Trish Wilson on Shared Parenting
Trish Wilson's op-ed is in response to a column that Glenn Sacks and Mike McCormick had written about shared parenting.
Posted on Sun, Jul. 30, 2006
VIEWPOINT: Don't force 'shared parenting' on children
By Trish Wilson
BOSTON - Mike McCormick and Glenn Sacks have written a lot of misconceptions about shared parenting in their viewpoint, "Initiative helps children of divorce".
"Shared parenting" is a feel-good euphemism for joint physical custody. Shared parenting has been rejected in Maryland, Colorado, Tennessee, New York, Illinois, Nevada, California, the United Kingdom, New Zealand, Australia and Canada. A shared parenting bill has been shelved in Massachusetts; it is dead for the time being.
Custody should be determined on a case-by-case basis. One particular form of custody (such as shared parenting) should not be forced on parents when other forms of custody would be more appropriate for them and especially for their children.
Shared parenting already is an option for parents who choose to try it on their own. There does not need to be a presumption for it. Ninety percent of parents settle without the need for court intervention in deciding what form of custody is best for them and for their children.
Most parents do not choose shared parenting because they recognize how hard it would be on them and especially on their children. They also recognize that in most cases, the mother had been the primary caregiver of the children, and they believe she should continue in that capacity. That is why mothers most often get sole custody. It is not because of bias against dads in court.
When dads make an issue of custody, they get some form of it more than half the time.
Courts are not biased against fathers. Lynn Hecht Schafran found in "Gender Bias in Family Courts," published by the American Bar Association Family Advocate, that "despite the powerful stereotypes working against fathers, they are significantly more successful than is commonly believed. The Massachusetts (gender bias) task force, for example, reported that fathers get primary or joint custody in more than 70 percent of contested cases.
"The various gender bias commissions found that at the trial court level in contested custody cases, fathers won more than half the time." While shared parenting may work for parents who freely choose to try it, shared parenting has been shown to be detrimental to children who are exposed to conflict between their parents. When one parent wants shared parenting and the other doesn't, there will be conflict between those parents that shared parenting will not alleviate.

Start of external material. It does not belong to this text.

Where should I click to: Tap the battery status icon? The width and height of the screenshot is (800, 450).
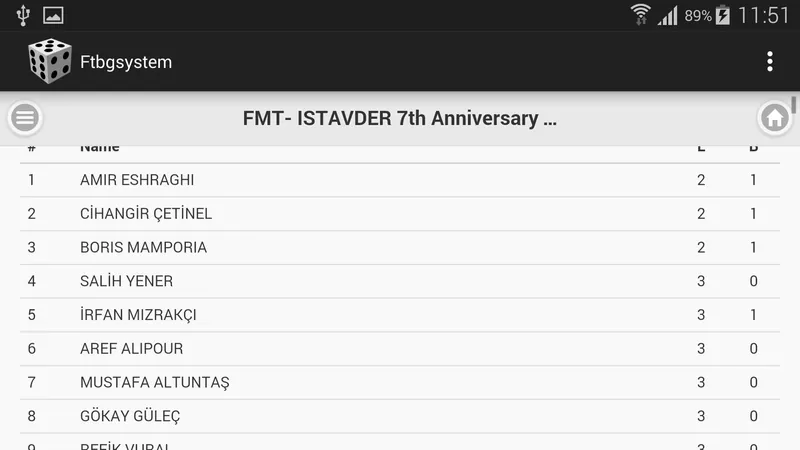pos(722,15)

Shared parenting asks a lot of children. It is harmful to children who cannot handle the restrictive schedule. Many of them cannot handle the shunting back and forth between homes very well. They also must keep track of which home they are to be in on a given day, which is stressful for them.
They can lose track of their friends, and their extracurricular activities can suffer. They can miss birthday parties, sleepovers and evening school activities.
In the cases where shared parenting has worked, the families had these qualities in common: The parents had an amicable relationship, their divorce was amicable with little or no conflict, they had higher-than-average incomes, they had only one child, neither parent (especially the father) had remarried, they lived within close proximity of each other, they had flexible job schedules, the child could handle the shared parenting arrangement, the parents chose freely between themselves to try shared parenting - and they chose to make it work.
There should not be a presumption for shared parenting in North Dakota. It ignores the desires of most parents, who don't want shared parenting. It also ignores the contributions of the primary caregiving parent, most often the mother, and it ignores the needs of children. It ignores the child's development as the child ages.
Hopefully, North Dakota will reject a presumption for joint custody, as many states and countries have already done.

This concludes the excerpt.